Хотя возможность "дробного" редактирования многих типов клеток или микроорганизмов одновременно может быть полезна в современных промышленных системах - например, в биореакторах для выращивания клеток в большом количестве, - более непосредственное применение эта работа может найти в качестве инструмента для понимания структуры сложных сообществ бактерий, архей и грибов, а также передачи генов внутри этих разнообразных популяций.
"В конечном итоге мы сможем устранить гены, вызывающие болезни, в бактериях вашего кишечника или сделать растения более эффективными за счет инженерии их микробных партнеров", - говорит Рубин. "Но, скорее всего, прежде чем мы это сделаем, этот подход даст нам лучшее понимание того, как микробы функционируют в сообществе". Статья, впервые описывающая этот инновационный метод, появилась в журнале Nature Microbiology. Авторы являются пионерами в области секвенирования сообществ, или метагеномики: секвенирования всей ДНК в сложном сообществе микробов.

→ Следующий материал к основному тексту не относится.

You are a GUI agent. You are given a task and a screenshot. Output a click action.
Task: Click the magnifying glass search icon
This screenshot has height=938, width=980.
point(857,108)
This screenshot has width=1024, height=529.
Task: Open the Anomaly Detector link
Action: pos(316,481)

За последние 15 лет метагеномное секвенирование достигло огромного прогресса. Еще в 2019 году исследователи собрали 10 000 индивидуальных геномов почти 800 видов микроорганизмов из образцов почвы. Это можно сравнить с переписью населения: информация о том, какие микробы присутствуют в каких пропорциях, и какие функции эти микробы могут выполнять в сообществе. Это позволяет сделать вывод о сложных взаимодействиях между организмами и о том, как они могут работать вместе для достижения важных преимуществ экосистемы, таких, например, как фиксация азота. Но эти наблюдения являются лишь гипотезами; необходимы новые методы для реальной проверки этих функций и взаимодействий на уровне сообщества.
"Существует идея о метаболических связях - что ни один отдельный микроорганизм не может выполнять весь огромный набор метаболических функций, но по большей части каждый отдельный организм выполняет один этап процесса, и между организмами должна быть какая-то передача метаболитов", - рассказывает Рубин. "Это гипотеза, но как мы можем доказать это? Как дойти до точки, когда мы уже не просто наблюдаем, а можем сделать несколько манипуляций и посмотреть, что произойдет? Так возникла идея редактирования сообществ".
Сначала группа разработала подход, позволяющий определить, какие именно микроорганизмы в сообществе действительно поддаются редактированию генов. В разработанном Рубином и коллегами методе скрининга, названном ET-seq ( environmental transformation sequencing), в качестве зонда используется транспозон, или прыгающий ген, который легко вставляется случайным образом в геномы многих микроорганизмов. Путем секвенирования ДНК сообщества до и после введения транспозона они смогли точно определить, какой вид микробов смог включить ген транспозона. В одном эксперименте с участием сообщества из девяти различных микроорганизмов они успешно внедрили один и тот же транспозон в пять из них, используя различные методы трансформации.
Затем была разработана система адресной доставки под названием "ДНК-редактирующая РНК-направленная CRISPR Cas транспозаза" (DART), которая использует фермент CRISPR-Cas, подобный CRISPR-Cas9, для наведения на определенную последовательность ДНК и вставки транспозона. Метод DART был апробирован на более реалистичном микробном сообществе из образца кала младенца. Выделенные из него бактерии были культивировали для создания стабильного сообщества, состоящего в основном из 14 различных типов микроорганизмов. При этом исследователи смогли отредактировать отдельные штаммы E. coli в этом сообществе, нацеливаясь на гены, которые были ассоциированы с заболеваниями.